Document text —
——

Skip to content

Reference utils

This file describes methods associated with dataset analysis and loading.

Analysis

compute_span(df, col_label='identity')

Compute the time span of the dataset.

The span is defined as the latest time minus the earliest time of image taken. The times are computed separately for each individual.

Parameters:

Name Type Description Default
df DataFrame

A full dataframe of the data.

required
col_label str

Column name containing individual animal names (labels).

'identity'

Returns:

Type Description
float

The span of the dataset in seconds.

display_statistics(df, unknown_name='', col_label='identity')

Prints statistics about the dataframe.

Parameters:

Name Type Description Default
df DataFrame

A full dataframe of the data.

required
unknown_name str

Name of the unknown class.

''
col_label str

Column name containing individual animal names (labels).

'identity'

Loading

get_dataframe_path(root_dataframe, class_dataset)

Creates path to the pickled dataframe.

Parameters:

Name Type Description Default
root_dataframe str

Path where all dataframes are stored.

required
class_dataset type

Type of WildlifeDataset.

required

Returns:

Type Description
str

Path to the dataframe.

get_dataset_folder(root_dataset, class_dataset)

Creates path to the dataset data.

Parameters:

Name Type Description Default
root_dataset str

Path where all datasets are stored.

required
class_dataset type

Type of WildlifeDataset.

required

Returns:

Type Description
str

Path to the stored data.

load_dataset(class_dataset, root_dataset, root_dataframe, overwrite=False, **kwargs)

——

Information supplied —

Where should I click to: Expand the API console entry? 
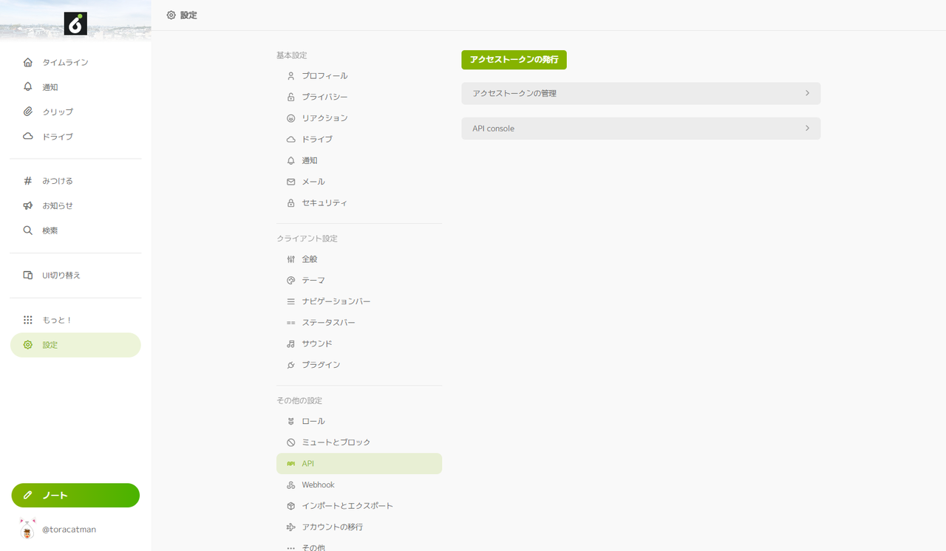coord(641,128)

——

Exercise tasks —
(a) Reproduce the part of the utils reference starting at "This file describes" and ending at "of the dataset.".
(b) According to the utils reference, what unit is the span returned by compute_span expressed in?
(c) Pick up the utils reference after its last line and carry it on.
The material plays no part in what you are asked to do here.

Responses for each task —
(a)
This file describes methods associated with dataset analysis and loading.

Analysis

compute_span(df, col_label='identity')

Compute the time span of the dataset.

(b) Seconds.

(c)
Loads dataset from a pickled dataframe or creates it.

If the dataframe is already saved in a pkl file, it loads it. Otherwise, it creates the dataframe and saves it in a pkl file.

Parameters:

Name Type Description Default
class_dataset type

Type of WildlifeDataset to load.

required
root_dataset str

Path where all datasets are stored.

required
root_dataframe str

Path where all dataframes are stored.

required
overwrite bool

Whether the pickled dataframe should be overwritten.

False

Returns:

Type Description
WildlifeDataset

The loaded dataset.

load_datasets(class_datasets, root_dataset, root_dataframe, **kwargs)

Loads multiple datasets as described in load_dataset.

Parameters:

Name Type Description Default
class_datasets List[type]

List of types of WildlifeDataset to download.

required
root_dataset str

Path where all datasets are stored.

required
root_dataframe str

Path where all dataframes are stored.

required

Returns:

Type Description
list[WildlifeDataset]

The list of loaded datasets.